Waco Brothers, Wacoworld (Bloodshot)
Curtis Ross
* 03/26/99
The Tampa Tribune
(Copyright 1999)
The biggest favor you could ever do a Waco Brothers CD is never to
see them live. In person, the Wacos come on like six banditos
trapped in the bunker with nothing to lose. They're surrounded and
they've got nothing left to do but spend all the ammo and leave as
many casualties as possible. Even if they ever make their own "Exile
on Main Street" or "Grievous Angel," they'll never capture that on a
5-inch silver platter.
So for recording purposes, the Wacos show they can do other
things: buoyant pop ("Day of the Dead"), steel guitar-drenched
weepers ("Hello to Everybody") and nasty, left-leaning social
commentary disguised as working man's blues ("Pigsville").
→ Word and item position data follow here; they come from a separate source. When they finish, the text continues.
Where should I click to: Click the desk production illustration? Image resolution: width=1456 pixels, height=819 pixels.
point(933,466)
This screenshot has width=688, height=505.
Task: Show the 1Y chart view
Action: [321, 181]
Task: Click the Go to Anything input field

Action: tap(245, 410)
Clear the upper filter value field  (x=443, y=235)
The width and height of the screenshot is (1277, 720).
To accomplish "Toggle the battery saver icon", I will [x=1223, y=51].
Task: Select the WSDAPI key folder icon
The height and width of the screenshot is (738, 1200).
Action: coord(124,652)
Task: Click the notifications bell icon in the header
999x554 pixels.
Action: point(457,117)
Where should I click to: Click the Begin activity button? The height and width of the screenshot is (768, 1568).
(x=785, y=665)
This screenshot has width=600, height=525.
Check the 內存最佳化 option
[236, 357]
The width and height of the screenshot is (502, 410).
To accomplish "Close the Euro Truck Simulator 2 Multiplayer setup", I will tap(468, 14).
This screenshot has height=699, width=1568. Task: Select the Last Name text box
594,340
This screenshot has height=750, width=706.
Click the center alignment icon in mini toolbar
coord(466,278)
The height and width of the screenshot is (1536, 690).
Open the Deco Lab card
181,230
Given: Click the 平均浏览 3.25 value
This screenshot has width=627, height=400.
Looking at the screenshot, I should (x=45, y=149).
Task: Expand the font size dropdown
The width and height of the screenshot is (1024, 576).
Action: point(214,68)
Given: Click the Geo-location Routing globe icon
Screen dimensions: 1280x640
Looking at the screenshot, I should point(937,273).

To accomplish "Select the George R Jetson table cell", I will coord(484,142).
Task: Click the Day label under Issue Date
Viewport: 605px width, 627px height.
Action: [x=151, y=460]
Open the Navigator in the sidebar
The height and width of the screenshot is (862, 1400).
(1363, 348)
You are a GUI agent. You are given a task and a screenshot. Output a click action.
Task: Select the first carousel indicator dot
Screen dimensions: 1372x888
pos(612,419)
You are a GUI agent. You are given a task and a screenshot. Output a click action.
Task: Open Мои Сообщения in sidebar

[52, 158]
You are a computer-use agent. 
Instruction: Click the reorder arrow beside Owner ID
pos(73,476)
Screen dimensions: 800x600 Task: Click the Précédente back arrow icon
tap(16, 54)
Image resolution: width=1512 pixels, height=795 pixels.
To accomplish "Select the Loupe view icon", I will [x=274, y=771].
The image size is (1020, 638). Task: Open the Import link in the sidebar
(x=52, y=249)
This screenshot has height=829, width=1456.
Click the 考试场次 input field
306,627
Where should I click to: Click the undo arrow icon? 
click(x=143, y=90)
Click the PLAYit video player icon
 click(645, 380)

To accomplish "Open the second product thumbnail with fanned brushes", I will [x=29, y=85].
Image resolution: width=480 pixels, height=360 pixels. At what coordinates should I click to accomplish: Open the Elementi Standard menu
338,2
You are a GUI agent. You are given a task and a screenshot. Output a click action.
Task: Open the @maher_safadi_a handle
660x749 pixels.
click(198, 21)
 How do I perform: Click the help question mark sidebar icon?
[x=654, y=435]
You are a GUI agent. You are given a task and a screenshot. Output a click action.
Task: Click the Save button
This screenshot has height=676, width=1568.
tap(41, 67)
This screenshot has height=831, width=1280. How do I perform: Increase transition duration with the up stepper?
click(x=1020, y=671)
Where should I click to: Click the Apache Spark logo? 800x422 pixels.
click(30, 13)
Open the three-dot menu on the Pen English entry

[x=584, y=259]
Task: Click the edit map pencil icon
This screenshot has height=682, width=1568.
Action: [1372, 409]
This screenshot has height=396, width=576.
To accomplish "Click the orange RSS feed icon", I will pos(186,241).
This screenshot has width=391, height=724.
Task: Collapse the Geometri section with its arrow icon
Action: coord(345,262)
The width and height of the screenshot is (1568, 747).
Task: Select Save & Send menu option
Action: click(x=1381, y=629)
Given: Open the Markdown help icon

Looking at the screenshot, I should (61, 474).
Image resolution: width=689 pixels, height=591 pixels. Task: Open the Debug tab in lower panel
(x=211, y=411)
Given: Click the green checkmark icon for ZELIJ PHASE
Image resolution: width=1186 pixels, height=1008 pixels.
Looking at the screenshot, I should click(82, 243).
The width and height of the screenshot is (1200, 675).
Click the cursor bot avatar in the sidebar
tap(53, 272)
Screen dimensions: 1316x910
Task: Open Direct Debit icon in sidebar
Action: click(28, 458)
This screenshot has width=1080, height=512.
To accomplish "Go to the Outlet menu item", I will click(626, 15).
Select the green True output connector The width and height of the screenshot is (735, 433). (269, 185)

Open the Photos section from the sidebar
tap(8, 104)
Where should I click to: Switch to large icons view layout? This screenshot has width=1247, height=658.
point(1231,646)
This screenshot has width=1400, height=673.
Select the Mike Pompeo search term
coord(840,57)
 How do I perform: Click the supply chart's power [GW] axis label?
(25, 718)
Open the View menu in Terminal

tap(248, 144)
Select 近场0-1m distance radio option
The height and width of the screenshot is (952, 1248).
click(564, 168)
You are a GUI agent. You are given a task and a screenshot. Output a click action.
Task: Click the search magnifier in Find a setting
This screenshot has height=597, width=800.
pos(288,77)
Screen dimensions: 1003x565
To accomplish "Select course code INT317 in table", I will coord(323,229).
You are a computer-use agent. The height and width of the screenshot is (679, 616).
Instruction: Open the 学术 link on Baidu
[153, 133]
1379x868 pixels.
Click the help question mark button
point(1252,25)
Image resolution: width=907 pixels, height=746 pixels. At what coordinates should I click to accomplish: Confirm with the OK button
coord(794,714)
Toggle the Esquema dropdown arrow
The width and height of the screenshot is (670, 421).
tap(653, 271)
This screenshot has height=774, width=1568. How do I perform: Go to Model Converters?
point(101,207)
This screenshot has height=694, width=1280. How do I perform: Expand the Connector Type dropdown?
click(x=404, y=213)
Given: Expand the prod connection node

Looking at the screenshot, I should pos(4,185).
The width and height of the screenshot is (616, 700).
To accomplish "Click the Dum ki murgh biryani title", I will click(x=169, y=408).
The eclecticism reflects this band's
* bizarre-for-even-alternative-country pedigree. Jon Langford is one
of the Mekons, who were pillaging country's roots a decade and a half
ago. But the respective outfits of Mark Durante (KMFDM?!) and Alan
Doughty (Jesus Jones?!) would seem to have little connection to the
Kentucky hills of Hank Williams.
It may be that outsider status that lets the Wacos take chances
* with country music that the crop of bimbos and bimbettes being
churned out by Nashville wouldn't dare, much less think of in the
first place. Hence the surf's-up guitar of "Good for Me" and the
sentiments of the same (I know what's good for me / But sometimes
it's good / To do all the other things).
The Clash-meets-Johnny Cash analogy has been overused to describe
this band (and probably ignores the fact that Cash got wilder and
crazier than the Clash ever did). But it gives a hint of what the
Brothers are capable of. Pray they visit Florida soon, and play
"Wacoworld" real loud in the meantime.